What this task involves: Please replace "Image resolution" with "Display resolution" everywhere in the material below and return it with nothing else changed.
** start of Dataset rows **
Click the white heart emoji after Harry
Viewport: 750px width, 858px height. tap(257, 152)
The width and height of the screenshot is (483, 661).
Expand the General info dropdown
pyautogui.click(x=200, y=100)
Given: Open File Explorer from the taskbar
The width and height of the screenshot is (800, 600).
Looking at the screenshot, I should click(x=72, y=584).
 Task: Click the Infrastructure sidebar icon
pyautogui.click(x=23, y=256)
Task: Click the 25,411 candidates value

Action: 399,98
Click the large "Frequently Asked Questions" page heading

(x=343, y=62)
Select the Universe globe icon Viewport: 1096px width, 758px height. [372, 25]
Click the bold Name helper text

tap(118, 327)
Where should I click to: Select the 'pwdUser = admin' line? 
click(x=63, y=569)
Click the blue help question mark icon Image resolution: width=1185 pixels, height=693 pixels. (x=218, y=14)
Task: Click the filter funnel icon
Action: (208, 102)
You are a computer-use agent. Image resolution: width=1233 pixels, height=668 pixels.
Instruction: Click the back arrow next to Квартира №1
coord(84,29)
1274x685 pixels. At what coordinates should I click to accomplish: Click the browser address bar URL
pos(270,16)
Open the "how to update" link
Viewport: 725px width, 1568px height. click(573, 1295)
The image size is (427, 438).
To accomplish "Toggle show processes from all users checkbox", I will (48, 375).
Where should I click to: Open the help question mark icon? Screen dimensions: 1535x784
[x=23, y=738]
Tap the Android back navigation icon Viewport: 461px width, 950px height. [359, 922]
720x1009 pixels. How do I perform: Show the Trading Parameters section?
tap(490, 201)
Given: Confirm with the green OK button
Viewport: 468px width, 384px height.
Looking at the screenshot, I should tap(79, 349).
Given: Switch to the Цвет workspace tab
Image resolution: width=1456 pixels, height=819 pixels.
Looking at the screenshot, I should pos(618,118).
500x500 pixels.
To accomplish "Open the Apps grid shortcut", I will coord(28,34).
** end of Dataset rows **
Solution:
Click the white heart emoji after Harry
Viewport: 750px width, 858px height. tap(257, 152)
The width and height of the screenshot is (483, 661).
Expand the General info dropdown
pyautogui.click(x=200, y=100)
Given: Open File Explorer from the taskbar
The width and height of the screenshot is (800, 600).
Looking at the screenshot, I should click(x=72, y=584).
 Task: Click the Infrastructure sidebar icon
pyautogui.click(x=23, y=256)
Task: Click the 25,411 candidates value

Action: 399,98
Click the large "Frequently Asked Questions" page heading

(x=343, y=62)
Select the Universe globe icon Viewport: 1096px width, 758px height. [372, 25]
Click the bold Name helper text

tap(118, 327)
Where should I click to: Select the 'pwdUser = admin' line? 
click(x=63, y=569)
Click the blue help question mark icon Display resolution: width=1185 pixels, height=693 pixels. (x=218, y=14)
Task: Click the filter funnel icon
Action: (208, 102)
You are a computer-use agent. Display resolution: width=1233 pixels, height=668 pixels.
Instruction: Click the back arrow next to Квартира №1
coord(84,29)
1274x685 pixels. At what coordinates should I click to accomplish: Click the browser address bar URL
pos(270,16)
Open the "how to update" link
Viewport: 725px width, 1568px height. click(573, 1295)
The image size is (427, 438).
To accomplish "Toggle show processes from all users checkbox", I will (48, 375).
Where should I click to: Open the help question mark icon? Screen dimensions: 1535x784
[x=23, y=738]
Tap the Android back navigation icon Viewport: 461px width, 950px height. [359, 922]
720x1009 pixels. How do I perform: Show the Trading Parameters section?
tap(490, 201)
Given: Confirm with the green OK button
Viewport: 468px width, 384px height.
Looking at the screenshot, I should tap(79, 349).
Given: Switch to the Цвет workspace tab
Display resolution: width=1456 pixels, height=819 pixels.
Looking at the screenshot, I should pos(618,118).
500x500 pixels.
To accomplish "Open the Apps grid shortcut", I will coord(28,34).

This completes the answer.